Records shown: Begin

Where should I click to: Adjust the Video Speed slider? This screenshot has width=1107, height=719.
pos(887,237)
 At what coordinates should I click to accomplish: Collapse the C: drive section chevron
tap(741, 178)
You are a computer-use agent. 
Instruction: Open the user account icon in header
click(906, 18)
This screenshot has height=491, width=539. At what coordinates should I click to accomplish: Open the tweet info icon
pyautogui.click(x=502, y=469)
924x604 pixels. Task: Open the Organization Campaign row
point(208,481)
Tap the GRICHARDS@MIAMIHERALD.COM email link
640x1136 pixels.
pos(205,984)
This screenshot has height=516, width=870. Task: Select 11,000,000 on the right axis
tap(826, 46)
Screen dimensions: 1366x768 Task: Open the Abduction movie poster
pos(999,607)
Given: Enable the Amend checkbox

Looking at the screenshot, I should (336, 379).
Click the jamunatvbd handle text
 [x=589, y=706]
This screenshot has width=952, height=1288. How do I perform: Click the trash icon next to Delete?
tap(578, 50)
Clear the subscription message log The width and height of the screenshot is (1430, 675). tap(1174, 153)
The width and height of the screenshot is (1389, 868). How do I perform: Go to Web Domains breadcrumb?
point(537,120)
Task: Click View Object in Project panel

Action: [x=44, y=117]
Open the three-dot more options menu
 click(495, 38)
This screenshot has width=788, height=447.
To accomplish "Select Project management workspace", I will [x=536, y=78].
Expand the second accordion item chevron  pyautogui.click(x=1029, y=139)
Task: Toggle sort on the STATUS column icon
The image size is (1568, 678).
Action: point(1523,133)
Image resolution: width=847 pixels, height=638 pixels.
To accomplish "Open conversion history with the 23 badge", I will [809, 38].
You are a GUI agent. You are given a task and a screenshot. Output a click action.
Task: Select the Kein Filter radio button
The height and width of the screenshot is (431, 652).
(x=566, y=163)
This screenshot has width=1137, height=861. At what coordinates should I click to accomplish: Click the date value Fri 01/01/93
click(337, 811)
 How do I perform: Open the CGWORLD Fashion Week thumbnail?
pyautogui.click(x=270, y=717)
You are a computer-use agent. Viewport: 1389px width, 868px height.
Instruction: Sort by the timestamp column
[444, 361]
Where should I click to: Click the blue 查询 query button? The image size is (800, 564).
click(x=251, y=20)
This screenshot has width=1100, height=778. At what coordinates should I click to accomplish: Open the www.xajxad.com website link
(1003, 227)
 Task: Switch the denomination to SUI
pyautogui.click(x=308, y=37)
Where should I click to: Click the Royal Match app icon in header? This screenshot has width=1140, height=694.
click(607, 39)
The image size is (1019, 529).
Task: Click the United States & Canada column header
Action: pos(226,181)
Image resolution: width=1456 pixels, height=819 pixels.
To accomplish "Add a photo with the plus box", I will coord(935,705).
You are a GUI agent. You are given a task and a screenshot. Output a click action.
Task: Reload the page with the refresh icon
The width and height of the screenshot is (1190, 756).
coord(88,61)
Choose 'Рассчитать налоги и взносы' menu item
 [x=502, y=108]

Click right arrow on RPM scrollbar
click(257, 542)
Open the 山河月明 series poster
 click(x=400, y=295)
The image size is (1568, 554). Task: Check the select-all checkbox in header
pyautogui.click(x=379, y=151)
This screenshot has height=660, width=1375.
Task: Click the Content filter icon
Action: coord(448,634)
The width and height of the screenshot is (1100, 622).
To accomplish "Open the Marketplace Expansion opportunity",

Records shown: End

All lines above that contain the word "resolution" are to be copied.

» **Answer to this exercise**:
Image resolution: width=847 pixels, height=638 pixels.
Image resolution: width=1456 pixels, height=819 pixels.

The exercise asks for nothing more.